This is an unpublished project premiered today on C41 Magazine.

Nicola Buonomo is a 34 year old Italian photographer who lives in Sicily. He has a degree in medicine and a specialization in child and adolescent neuropsychiatry. In parallel with his medical studies, he studied theater and took part in several experimental theater performances where the first matter of the research was to strive towards the truth of form and emotion, rejecting any type of formal cliché.

For some years he has deepened the photographic practice through a self-taught path and, subsequently, through an individual path with a professional photographer who has allowed him to refine the technique but, above all, to understand the historical and cultural roots of the photographic image. Today, photography is for him a tool for understanding the “things” of the world and a pretext to restore meaning to the apparent chaos of everyday life. He likes images imbued with a certain degree of ambiguity, those that leave room for more interpretive possibilities (Someone said: “the whole is greater than the sum of the parts”). He prefers images that ask questions rather than giving certain partial answers. Moving away from the figurative cliché, the research tends to conquer an aesthetic beauty but in the philosophical sense: the unveiling of the” true “through an image that requires the presence of a slow gaze, far from the noise of the stereotype of the figure, but close to the silence of “peripheral things”.

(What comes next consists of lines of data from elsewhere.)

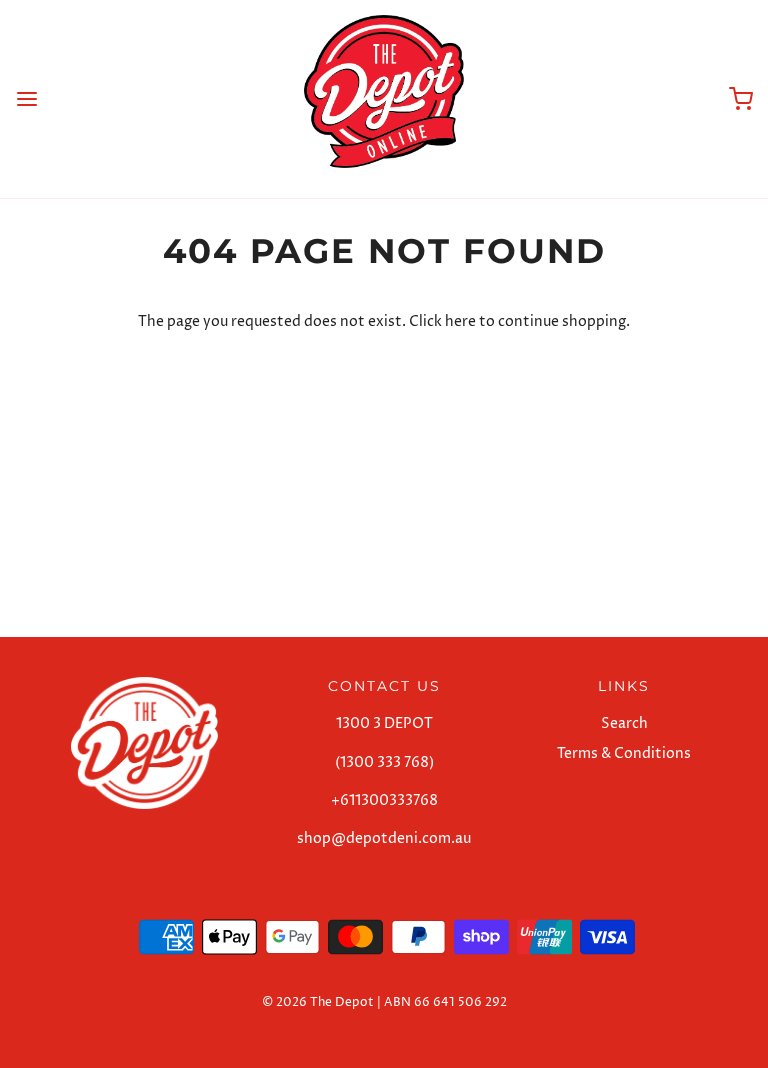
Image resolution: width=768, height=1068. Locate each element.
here (460, 321)
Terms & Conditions (624, 753)
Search (624, 723)
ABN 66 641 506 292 (445, 1002)
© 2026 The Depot (318, 1002)
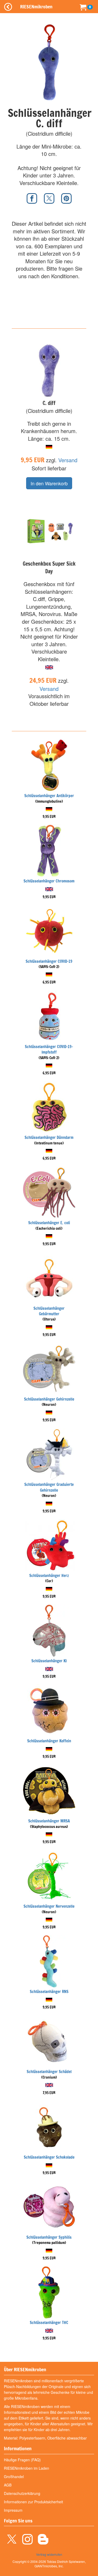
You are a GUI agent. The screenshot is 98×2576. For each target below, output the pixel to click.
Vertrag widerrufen (49, 2554)
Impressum (13, 2510)
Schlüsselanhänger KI (49, 1661)
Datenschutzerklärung (22, 2493)
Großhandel (14, 2476)
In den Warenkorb (49, 483)
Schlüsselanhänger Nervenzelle (49, 1906)
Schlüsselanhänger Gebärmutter (49, 1311)
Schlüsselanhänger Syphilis (49, 2237)
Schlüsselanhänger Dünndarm (49, 1137)
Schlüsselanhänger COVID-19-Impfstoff (49, 1049)
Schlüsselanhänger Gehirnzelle (49, 1399)
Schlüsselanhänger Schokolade (49, 2157)
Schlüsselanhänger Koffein (49, 1741)
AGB (7, 2485)
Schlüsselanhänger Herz (49, 1575)
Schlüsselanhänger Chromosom (49, 881)
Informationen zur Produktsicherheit (33, 2501)
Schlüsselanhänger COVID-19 (49, 961)
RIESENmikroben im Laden (26, 2468)
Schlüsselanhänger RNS (49, 1991)
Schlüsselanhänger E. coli (49, 1223)
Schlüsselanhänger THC (49, 2322)
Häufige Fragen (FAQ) (22, 2459)
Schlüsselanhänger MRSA (49, 1821)
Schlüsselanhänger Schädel (49, 2071)
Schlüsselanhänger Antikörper (49, 795)
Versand (67, 460)
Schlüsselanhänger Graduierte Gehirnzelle (49, 1487)
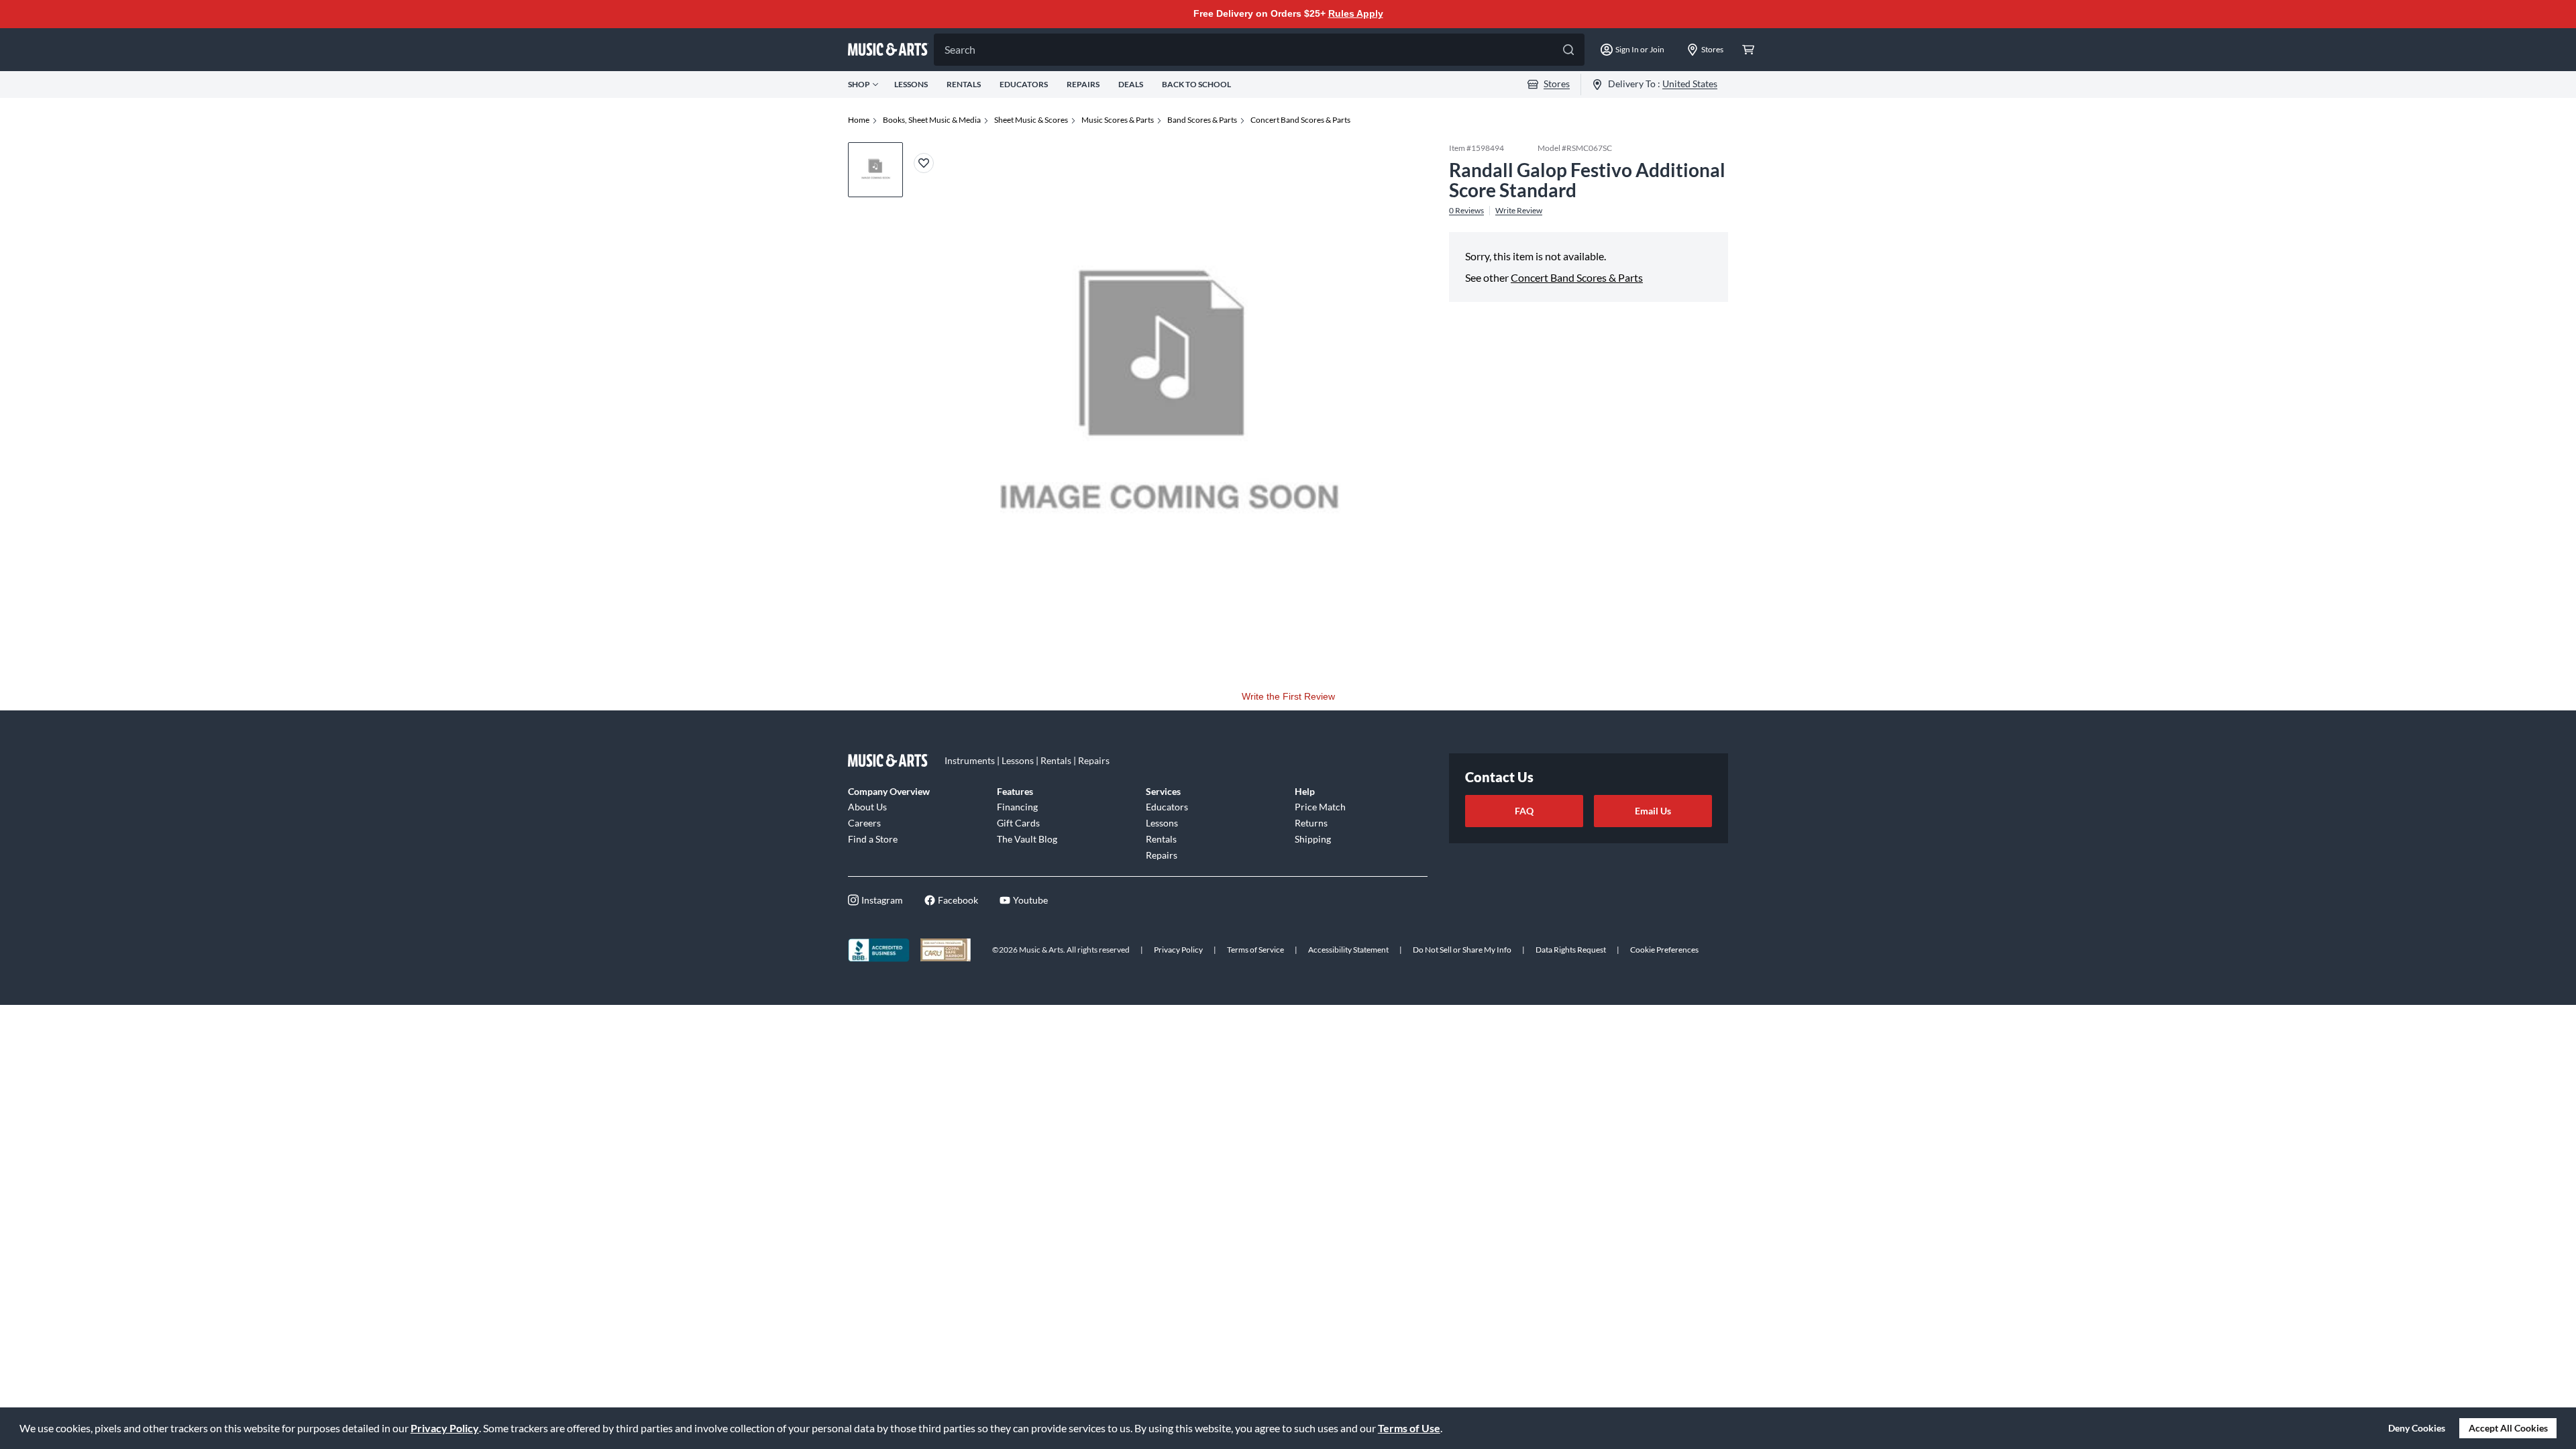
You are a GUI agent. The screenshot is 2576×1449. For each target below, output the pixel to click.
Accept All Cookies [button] (2508, 1428)
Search (960, 49)
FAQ (1524, 810)
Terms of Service (1255, 950)
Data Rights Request (1571, 950)
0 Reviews (1466, 210)
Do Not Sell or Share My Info (1462, 950)
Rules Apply (1355, 13)
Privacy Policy (445, 1427)
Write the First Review (1288, 696)
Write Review (1518, 210)
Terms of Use (1409, 1427)
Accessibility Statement (1348, 950)
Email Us (1653, 810)
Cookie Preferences (1664, 950)
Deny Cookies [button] (2416, 1428)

About ‘Serendipity’ – words by Nicola Buonomo:

The project presented, which I consider “an archive in progress”, was born from the exploration of Sicilian peripheral spaces, located on the threshold between the countryside and the territories undergoing urbanization. These hybrid places, still in the balance between the desire to return to the wild and the inevitable push for architectural-technological progress, represent for me the fertile ground in which to attempt an understanding. In these “non-places”, still not characterized by a defined identity. It becomes easier to trace the archetypes promoters of changes in the landscape and, consequently, of the destiny of “civilized” man. “Serendipity” is the critical and emotional status with which I conducted my investigation: keeping to keep the pre-judgment on things away I let the images present themselves to my gaze, almost anonymously, keeping me at a distance from them criticism that would allow me to see them again. When this happened, their ambiguous charge gave me back a strong sense of possibility: what previously appeared in contrast, disharmonious and implausible, slowly took shape in a “gestalt” that gave back meaning to space and things. Working on the territory was a pre-text to investigate man: his presence is evoked by the solitude of the scenes in which objects, buildings, cracks become “footprints” of his passage and his desires. Working on the threshold of a territory still in the identification phase, regardless of future declinations of value, was ultimately an authentic “experience” of places where things, still in an embryonic state, potentially contain every possibility but, above all, they present to the eye simply for what they are.